Lycium Chinese Fruit Extract

TL;DR. This ingredient is used as a skin-conditioning botanical extract, mainly contributing antioxidant plant compounds, sugars, amino acids, and trace pigments to water-based formulas. Its practical role is usually supportive conditioning and antioxidant positioning rather than emulsifying, cleansing, or preserving.

What does Lycium Chinese Fruit Extract do in a cosmetic formula?

This ingredient is used as a skin-conditioning botanical extract, mainly contributing antioxidant plant compounds, sugars, amino acids, and trace pigments to water-based formulas.

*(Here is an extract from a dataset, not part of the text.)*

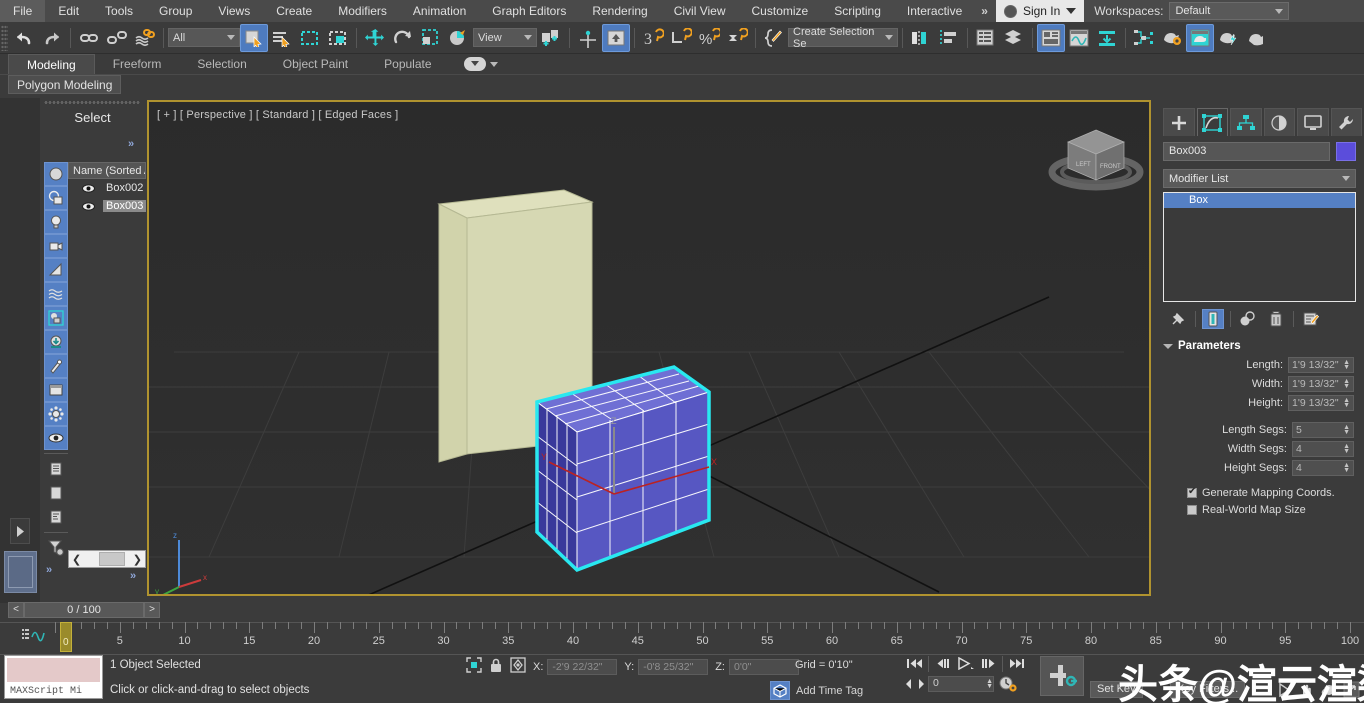  I want to click on reference-coordinate-system-icon, so click(459, 38).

Its practical role is usually supportive conditioning and antioxidant positioning rather than emulsifying, cleansing, or preserving.

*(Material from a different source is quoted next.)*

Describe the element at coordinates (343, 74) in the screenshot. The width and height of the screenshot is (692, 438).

Is Lycium Chinese Fruit Extract clean?

Clean-beauty frameworks generally treat it as a low-concern botanical when it is properly preserved and screened for pesticides, heavy metals, and microbial load. Sensitization is uncommon, but trace plant constituents and batch variability can matter for reactive skin.

Is Lycium Chinese Fruit Extract sustainable?

This material is plant-derived and its soluble components are expected to be readily biodegradable. Its sustainability profile depends on agricultural inputs, irrigation, extraction solvent, concentration method, and transport distance.

Is Lycium Chinese Fruit Extract COSMOS-approved?

It is generally compatible with COSMOS-natural and COSMOS-organic when sourced from plant material and extracted with approved solvents such as water, glycerin, ethanol, or vegetable oils, with compliant preservation. Its Green Chemistry fit is strongest when made from renewable feedstock using mild extraction and biodegradable solvent systems.

How does Lycium Chinese Fruit Extract work chemically?

This ingredient is a complex botanical mixture rather than a single molecule, typically containing polysaccharides, flavonoids, phenolic acids, carotenoid-type pigments, amino acids, organic acids, and minerals depending on extraction. Use levels are often around 0.1% to 5% as supplied, and water-based versions should be preserved, protected from oxidation, and kept within the pH and temperature limits provided by the supplier.